Con SYNC podemos conectar nuestro teléfono mediante bluetooth lo cual nos ofrecerá evidentemente la posibilidad de realizar llamadas desde el manos libres, pero también podemos reproducir las canciones que tengamos en nuestro dispositivo. Yo estuve ejecutando Spotify sin problemas desde un iPhone y la calidad del audio era muy buena, en ningún momento tuve problemas para realizar la conexión ni desconexiones o cortes. SYNC en su versión normal, incorpora una pantalla de 3,5 pulgadas, pero si decidimos incorporar MyFordTouch la pantalla será de 8 pulgadas y además será táctil, e incorpora otras características como el navegador GPS o acceso a Internet, usando la conexión de nuestro dispositivo móvil.

7/10

Como he comentado anteriormente, SYNC puede realizar llamadas de emergencia en caso de accidente, reproduciendo un mensaje pregrabado para alertar a los servicios de emergencia. También cuenta con lectura de mensajes y control por voz, el cual se comporta muy bien y nos entiende con bastante facilidad. SYNC es capaz de entender los nombres de las personas que están en nuestra agenda y también de la lista de canciones que tengamos en nuestro dispositivo, de este modo si deseamos escuchar algún cantante o grupo, bastará con decir su nombre para que el sistema comience a reproducir alguna de las canciones que tengamos almacenadas en nuestro dispositivo. Todo ello sin quitar las manos del volante, ya que este incorpora el botón para que SYNC entre en funcionamiento y espere nuestras instrucciones.

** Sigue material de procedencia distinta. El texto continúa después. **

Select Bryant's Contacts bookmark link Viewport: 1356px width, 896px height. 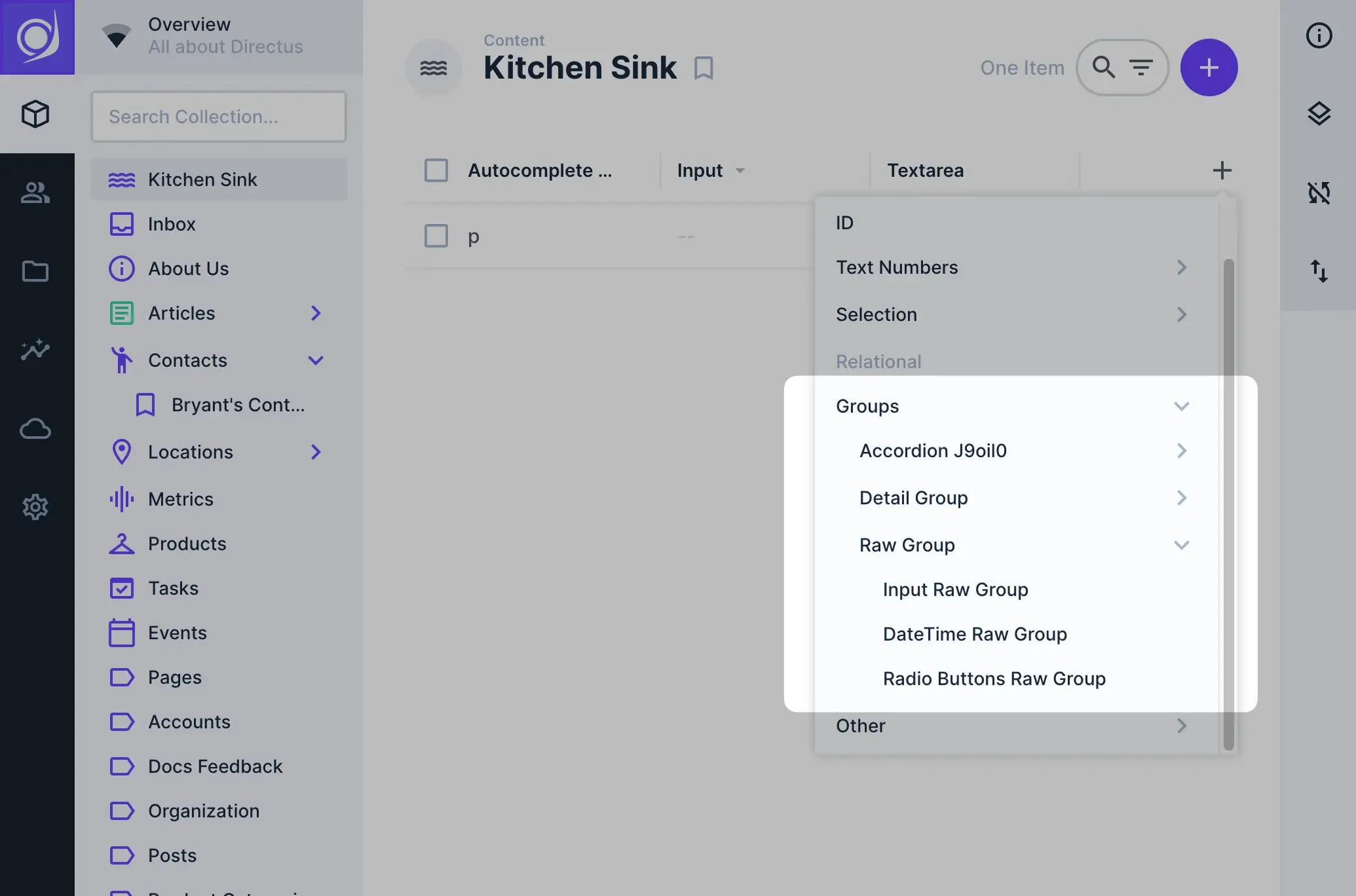(x=237, y=405)
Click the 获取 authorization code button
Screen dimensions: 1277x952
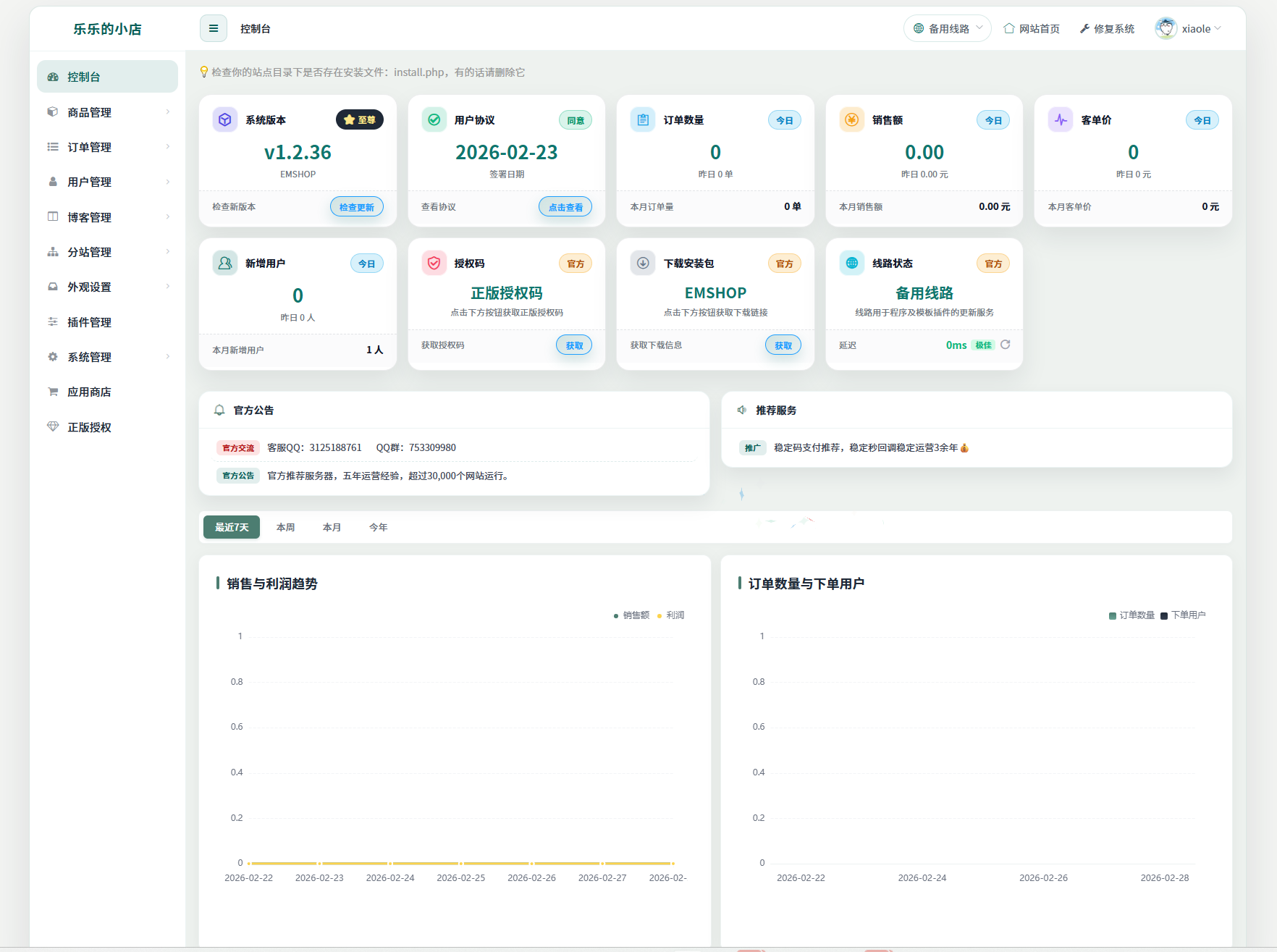(574, 345)
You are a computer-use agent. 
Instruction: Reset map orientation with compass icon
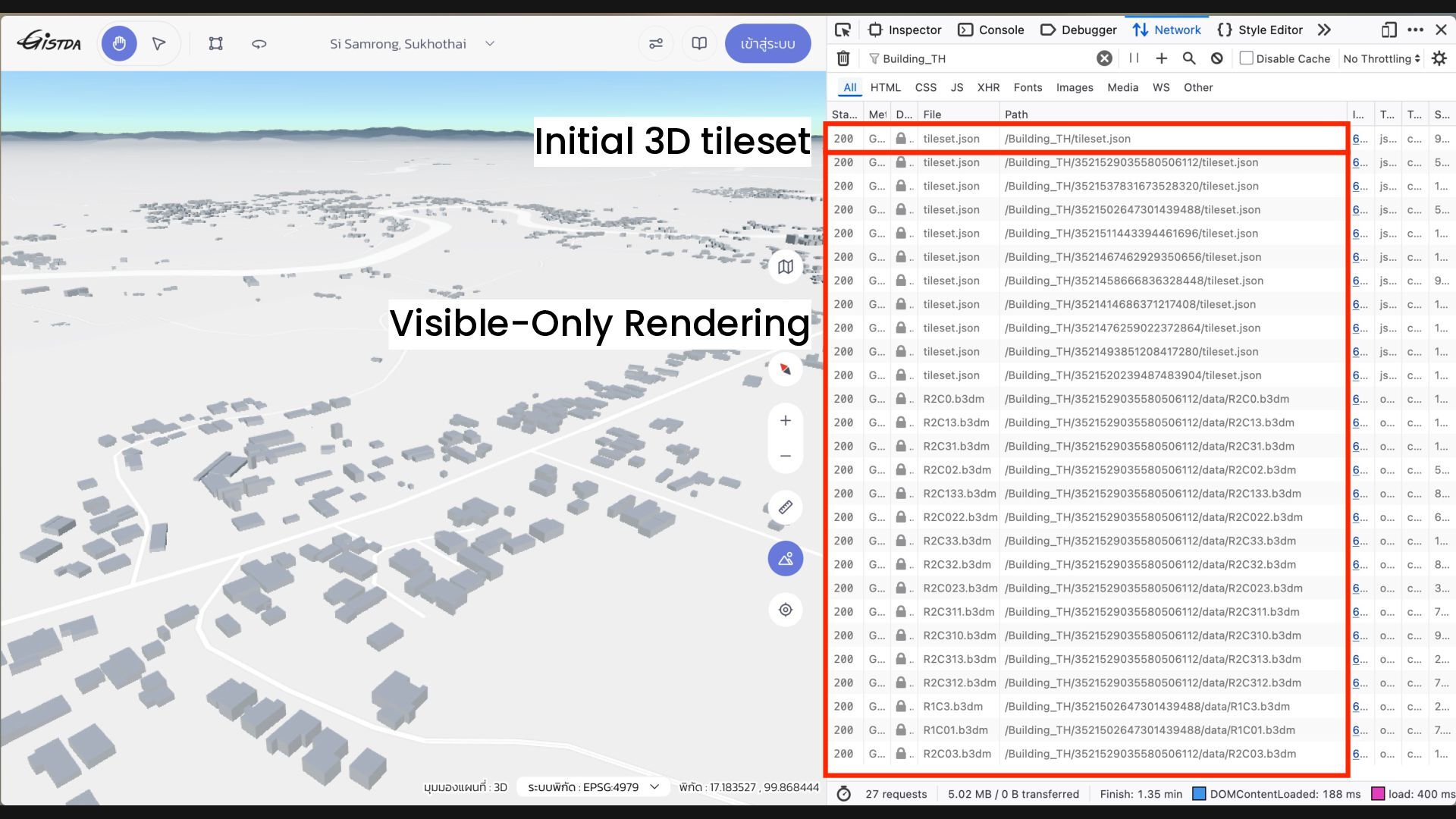click(786, 369)
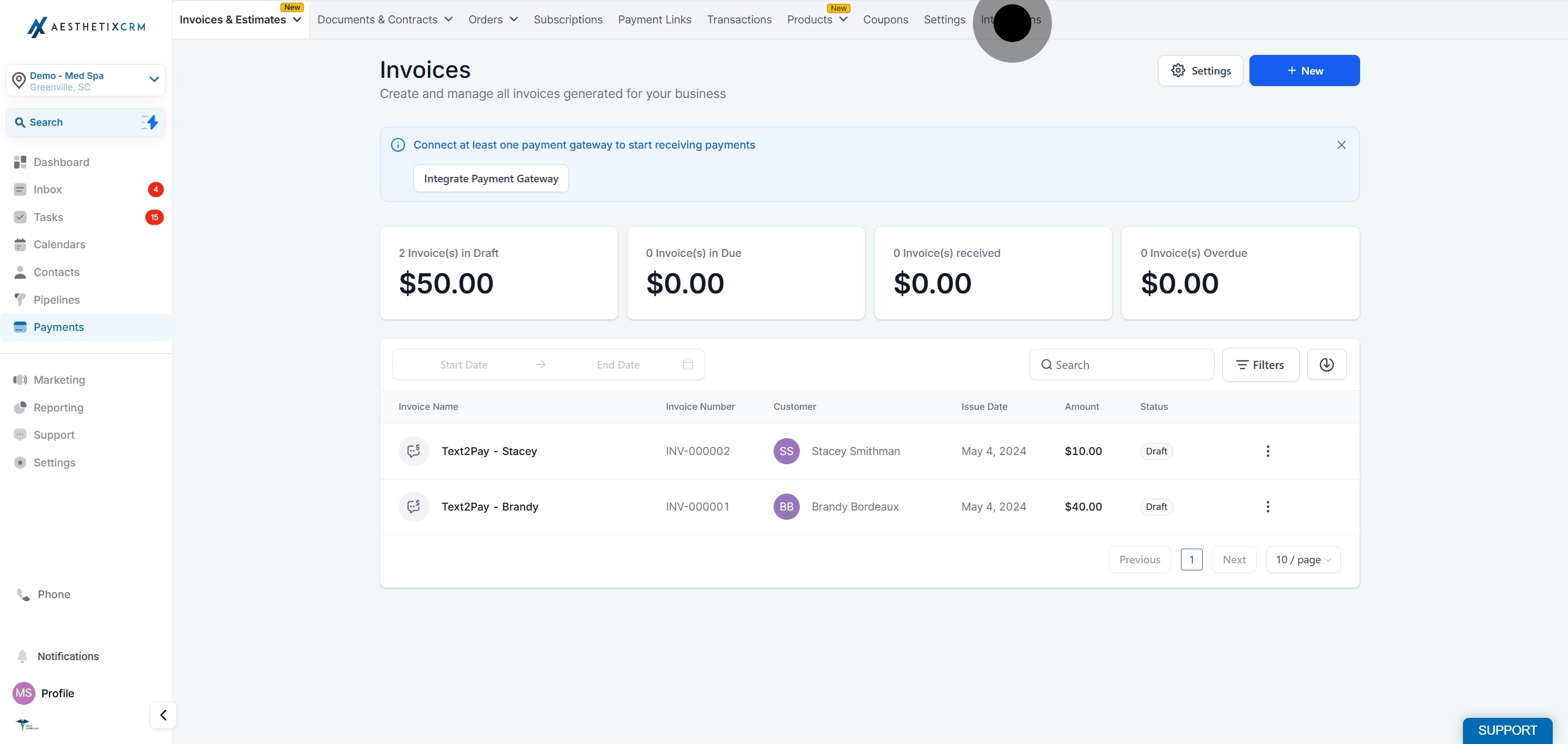Select Pipelines from the sidebar

[x=57, y=300]
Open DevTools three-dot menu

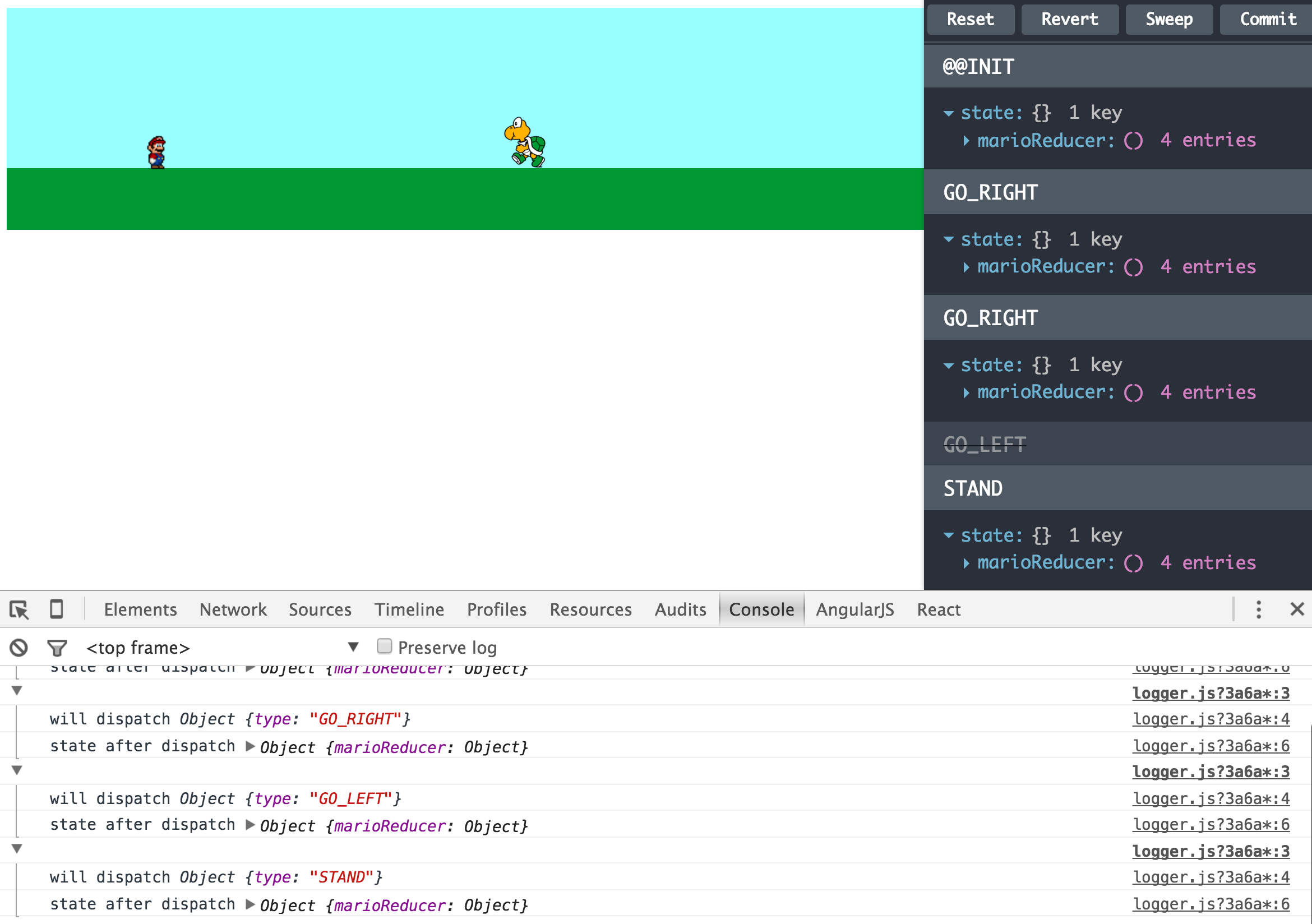(1258, 609)
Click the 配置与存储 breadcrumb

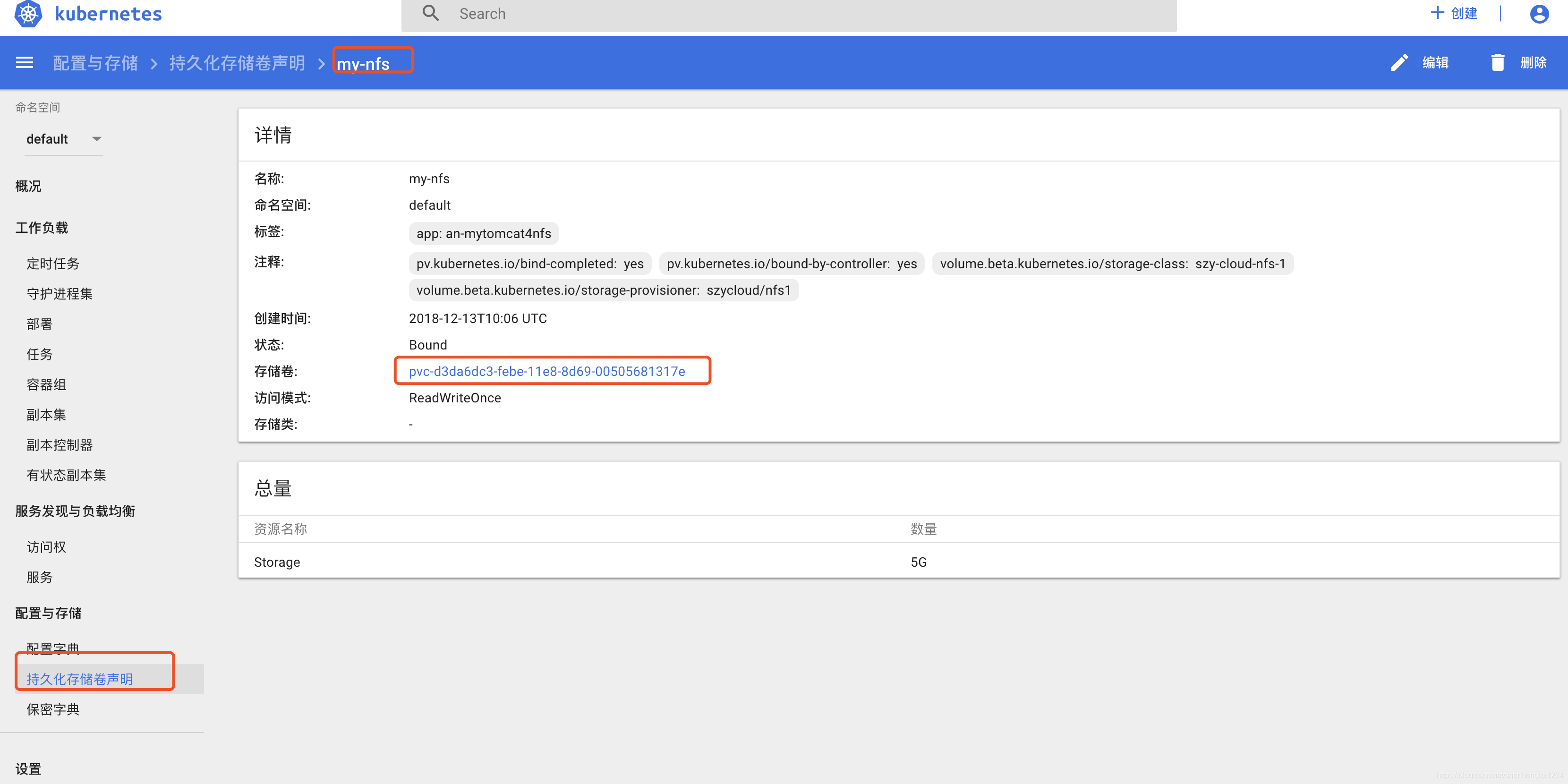tap(95, 63)
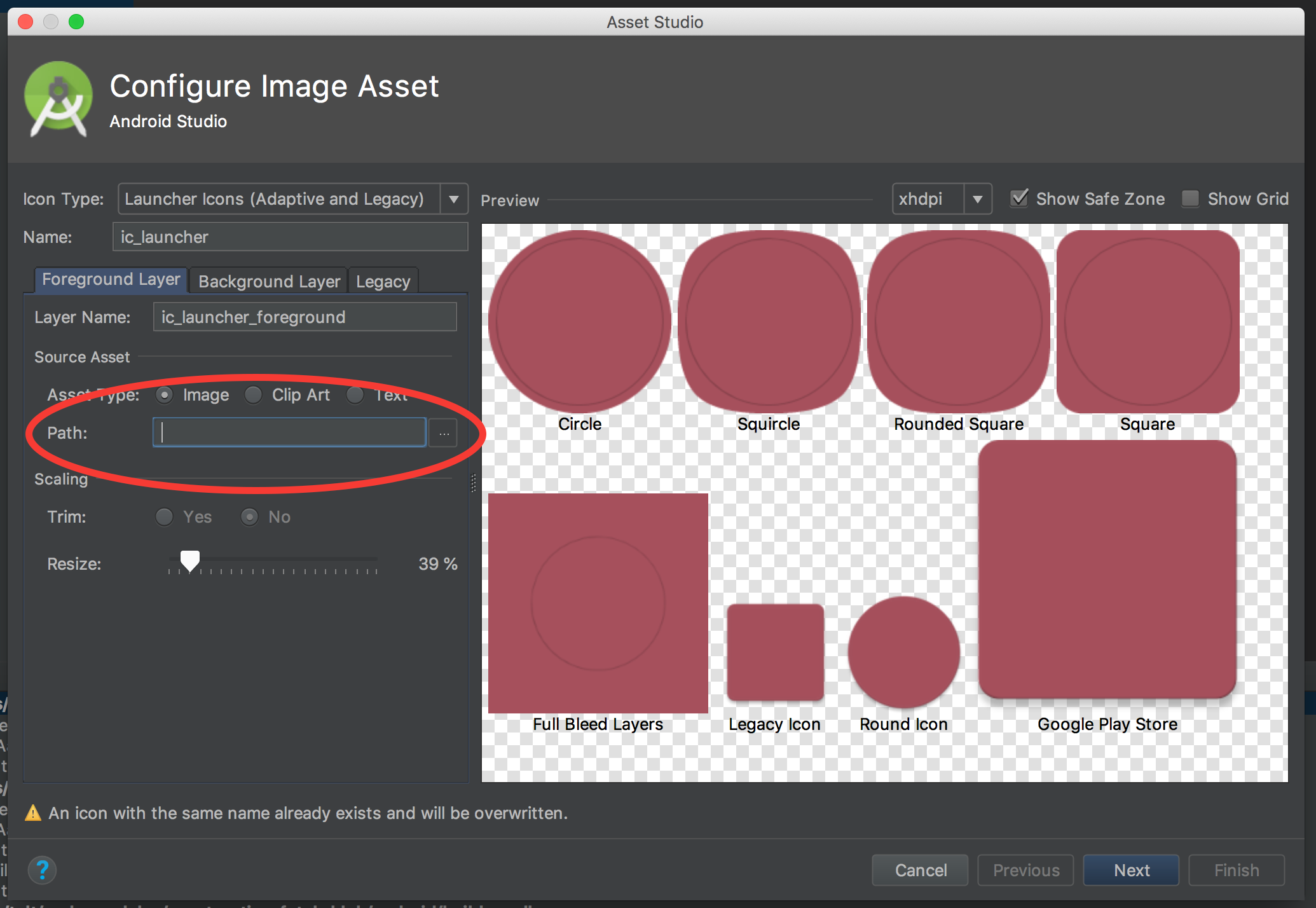The width and height of the screenshot is (1316, 908).
Task: Click the Squircle preview icon
Action: [x=768, y=322]
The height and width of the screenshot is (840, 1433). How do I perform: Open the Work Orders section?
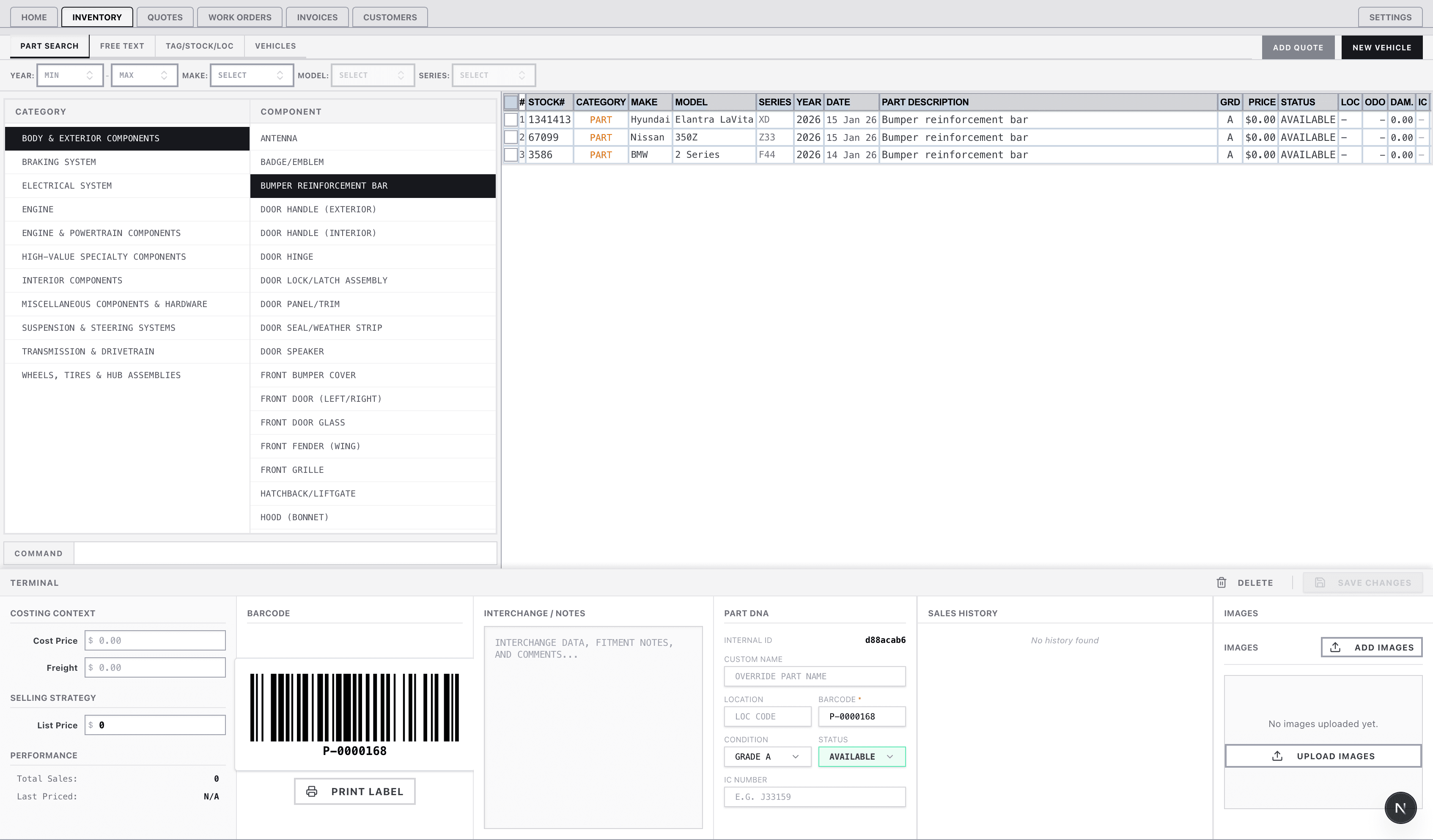[239, 17]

En la prueba del Ford B-Max hemos podido comprobar que su equipamiento es muy interesante. Creo que es uno de los vehículos más interesantes para familias que cuenten con niños pequeños, ya que además de contar con una conducción muy dinámica y sencilla, la habitabilidad del coche y el acceso a las plazas traseras es una ventaja a tener en cuenta.